→ **Exercise instructions**:
Please reproduce the full set of data below exactly.

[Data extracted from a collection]
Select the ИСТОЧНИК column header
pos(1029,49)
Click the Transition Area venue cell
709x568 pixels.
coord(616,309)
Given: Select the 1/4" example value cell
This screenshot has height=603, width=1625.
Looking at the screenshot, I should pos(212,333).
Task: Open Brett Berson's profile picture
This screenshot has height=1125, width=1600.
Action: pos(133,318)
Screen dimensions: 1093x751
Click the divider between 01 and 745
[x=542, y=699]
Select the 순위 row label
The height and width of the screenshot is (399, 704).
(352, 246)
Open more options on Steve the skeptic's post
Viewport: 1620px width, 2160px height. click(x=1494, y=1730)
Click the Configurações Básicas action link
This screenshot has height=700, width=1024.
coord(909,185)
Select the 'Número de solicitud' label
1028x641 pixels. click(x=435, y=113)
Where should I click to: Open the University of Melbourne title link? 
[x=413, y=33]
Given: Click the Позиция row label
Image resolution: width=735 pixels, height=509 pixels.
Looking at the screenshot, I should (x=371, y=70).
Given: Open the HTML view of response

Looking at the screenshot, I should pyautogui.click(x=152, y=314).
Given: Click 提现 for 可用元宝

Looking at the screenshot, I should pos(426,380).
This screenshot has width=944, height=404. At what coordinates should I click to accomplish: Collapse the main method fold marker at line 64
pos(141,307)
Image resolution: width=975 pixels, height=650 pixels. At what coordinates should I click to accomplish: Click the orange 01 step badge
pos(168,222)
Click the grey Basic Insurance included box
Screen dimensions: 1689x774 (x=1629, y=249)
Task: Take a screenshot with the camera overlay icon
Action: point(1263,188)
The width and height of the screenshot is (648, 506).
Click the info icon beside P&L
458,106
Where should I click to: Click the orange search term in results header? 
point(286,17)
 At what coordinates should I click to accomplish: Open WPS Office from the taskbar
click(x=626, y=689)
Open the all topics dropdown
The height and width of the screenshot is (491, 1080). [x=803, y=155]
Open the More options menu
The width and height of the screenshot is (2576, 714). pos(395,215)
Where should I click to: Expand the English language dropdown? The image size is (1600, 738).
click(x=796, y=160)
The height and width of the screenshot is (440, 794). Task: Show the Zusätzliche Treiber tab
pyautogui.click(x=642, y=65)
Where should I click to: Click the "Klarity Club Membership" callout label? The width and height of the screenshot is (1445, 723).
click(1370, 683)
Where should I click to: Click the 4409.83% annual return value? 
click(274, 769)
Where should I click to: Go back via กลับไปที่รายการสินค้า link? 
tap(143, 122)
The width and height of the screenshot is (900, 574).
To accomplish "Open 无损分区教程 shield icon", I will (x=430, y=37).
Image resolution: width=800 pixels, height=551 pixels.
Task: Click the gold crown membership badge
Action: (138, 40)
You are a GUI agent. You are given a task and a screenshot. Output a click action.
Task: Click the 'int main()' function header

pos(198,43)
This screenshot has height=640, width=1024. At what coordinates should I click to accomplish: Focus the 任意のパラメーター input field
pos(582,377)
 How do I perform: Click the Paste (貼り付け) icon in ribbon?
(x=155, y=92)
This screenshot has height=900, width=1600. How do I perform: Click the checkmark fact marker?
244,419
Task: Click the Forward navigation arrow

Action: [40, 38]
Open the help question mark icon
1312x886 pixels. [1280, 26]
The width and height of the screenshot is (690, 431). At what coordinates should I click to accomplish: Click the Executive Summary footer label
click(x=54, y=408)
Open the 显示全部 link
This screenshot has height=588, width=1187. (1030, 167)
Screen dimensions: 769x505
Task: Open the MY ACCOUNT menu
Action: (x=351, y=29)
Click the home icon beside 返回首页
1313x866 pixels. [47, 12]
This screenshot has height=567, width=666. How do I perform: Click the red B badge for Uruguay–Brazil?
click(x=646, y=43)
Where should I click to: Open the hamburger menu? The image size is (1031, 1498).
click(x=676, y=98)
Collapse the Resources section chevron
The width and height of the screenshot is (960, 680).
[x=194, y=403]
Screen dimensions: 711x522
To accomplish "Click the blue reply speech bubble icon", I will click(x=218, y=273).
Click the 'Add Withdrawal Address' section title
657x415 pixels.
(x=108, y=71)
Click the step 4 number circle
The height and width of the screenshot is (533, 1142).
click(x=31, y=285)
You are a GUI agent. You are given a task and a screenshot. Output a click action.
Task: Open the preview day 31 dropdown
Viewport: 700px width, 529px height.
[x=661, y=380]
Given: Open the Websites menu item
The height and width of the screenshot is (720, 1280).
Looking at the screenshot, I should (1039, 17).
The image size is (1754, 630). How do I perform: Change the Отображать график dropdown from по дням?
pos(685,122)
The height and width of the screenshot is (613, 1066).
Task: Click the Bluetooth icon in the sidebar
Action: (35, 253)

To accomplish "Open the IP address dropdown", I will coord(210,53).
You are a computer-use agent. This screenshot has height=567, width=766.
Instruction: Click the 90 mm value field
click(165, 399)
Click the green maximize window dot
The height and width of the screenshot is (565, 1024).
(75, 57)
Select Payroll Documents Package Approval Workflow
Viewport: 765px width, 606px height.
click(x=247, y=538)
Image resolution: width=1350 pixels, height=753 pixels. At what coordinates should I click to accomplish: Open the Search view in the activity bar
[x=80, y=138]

→ **Output for this exercise**:
Select the ИСТОЧНИК column header
pos(1029,49)
Click the Transition Area venue cell
709x568 pixels.
coord(616,309)
Given: Select the 1/4" example value cell
This screenshot has height=603, width=1625.
Looking at the screenshot, I should pos(212,333).
Task: Open Brett Berson's profile picture
This screenshot has height=1125, width=1600.
Action: pos(133,318)
Screen dimensions: 1093x751
Click the divider between 01 and 745
[x=542, y=699]
Select the 순위 row label
The height and width of the screenshot is (399, 704).
(352, 246)
Open more options on Steve the skeptic's post
Viewport: 1620px width, 2160px height. click(x=1494, y=1730)
Click the Configurações Básicas action link
This screenshot has height=700, width=1024.
coord(909,185)
Select the 'Número de solicitud' label
1028x641 pixels. click(x=435, y=113)
Where should I click to: Open the University of Melbourne title link? 
[x=413, y=33]
Given: Click the Позиция row label
Image resolution: width=735 pixels, height=509 pixels.
Looking at the screenshot, I should (x=371, y=70).
Given: Open the HTML view of response

Looking at the screenshot, I should pyautogui.click(x=152, y=314).
Given: Click 提现 for 可用元宝

Looking at the screenshot, I should pos(426,380).
This screenshot has width=944, height=404. At what coordinates should I click to accomplish: Collapse the main method fold marker at line 64
pos(141,307)
Image resolution: width=975 pixels, height=650 pixels. At what coordinates should I click to accomplish: Click the orange 01 step badge
pos(168,222)
Click the grey Basic Insurance included box
Screen dimensions: 1689x774 (x=1629, y=249)
Task: Take a screenshot with the camera overlay icon
Action: point(1263,188)
The width and height of the screenshot is (648, 506).
Click the info icon beside P&L
458,106
Where should I click to: Click the orange search term in results header? 
point(286,17)
 At what coordinates should I click to accomplish: Open WPS Office from the taskbar
click(x=626, y=689)
Open the all topics dropdown
The height and width of the screenshot is (491, 1080). [x=803, y=155]
Open the More options menu
The width and height of the screenshot is (2576, 714). pos(395,215)
Where should I click to: Expand the English language dropdown? The image size is (1600, 738).
click(x=796, y=160)
The height and width of the screenshot is (440, 794). Task: Show the Zusätzliche Treiber tab
pyautogui.click(x=642, y=65)
Where should I click to: Click the "Klarity Club Membership" callout label? The width and height of the screenshot is (1445, 723).
click(1370, 683)
Where should I click to: Click the 4409.83% annual return value? 
click(274, 769)
Where should I click to: Go back via กลับไปที่รายการสินค้า link? 
tap(143, 122)
The width and height of the screenshot is (900, 574).
To accomplish "Open 无损分区教程 shield icon", I will (x=430, y=37).
Image resolution: width=800 pixels, height=551 pixels.
Task: Click the gold crown membership badge
Action: (138, 40)
You are a GUI agent. You are given a task and a screenshot. Output a click action.
Task: Click the 'int main()' function header

pos(198,43)
This screenshot has height=640, width=1024. At what coordinates should I click to accomplish: Focus the 任意のパラメーター input field
pos(582,377)
 How do I perform: Click the Paste (貼り付け) icon in ribbon?
(x=155, y=92)
This screenshot has height=900, width=1600. How do I perform: Click the checkmark fact marker?
244,419
Task: Click the Forward navigation arrow

Action: [40, 38]
Open the help question mark icon
1312x886 pixels. [1280, 26]
The width and height of the screenshot is (690, 431). At what coordinates should I click to accomplish: Click the Executive Summary footer label
click(x=54, y=408)
Open the 显示全部 link
This screenshot has height=588, width=1187. (1030, 167)
Screen dimensions: 769x505
Task: Open the MY ACCOUNT menu
Action: (x=351, y=29)
Click the home icon beside 返回首页
1313x866 pixels. [47, 12]
This screenshot has height=567, width=666. How do I perform: Click the red B badge for Uruguay–Brazil?
click(x=646, y=43)
Where should I click to: Open the hamburger menu? The image size is (1031, 1498).
click(x=676, y=98)
Collapse the Resources section chevron
The width and height of the screenshot is (960, 680).
[x=194, y=403]
Screen dimensions: 711x522
To accomplish "Click the blue reply speech bubble icon", I will click(x=218, y=273).
Click the 'Add Withdrawal Address' section title
657x415 pixels.
(x=108, y=71)
Click the step 4 number circle
The height and width of the screenshot is (533, 1142).
click(x=31, y=285)
You are a GUI agent. You are given a task and a screenshot. Output a click action.
Task: Open the preview day 31 dropdown
Viewport: 700px width, 529px height.
[x=661, y=380]
Given: Open the Websites menu item
The height and width of the screenshot is (720, 1280).
Looking at the screenshot, I should (1039, 17).
The image size is (1754, 630). How do I perform: Change the Отображать график dropdown from по дням?
pos(685,122)
The height and width of the screenshot is (613, 1066).
Task: Click the Bluetooth icon in the sidebar
Action: (35, 253)

To accomplish "Open the IP address dropdown", I will coord(210,53).
You are a computer-use agent. This screenshot has height=567, width=766.
Instruction: Click the 90 mm value field
click(165, 399)
Click the green maximize window dot
The height and width of the screenshot is (565, 1024).
(75, 57)
Select Payroll Documents Package Approval Workflow
Viewport: 765px width, 606px height.
click(x=247, y=538)
Image resolution: width=1350 pixels, height=753 pixels. At what coordinates should I click to accomplish: Open the Search view in the activity bar
[x=80, y=138]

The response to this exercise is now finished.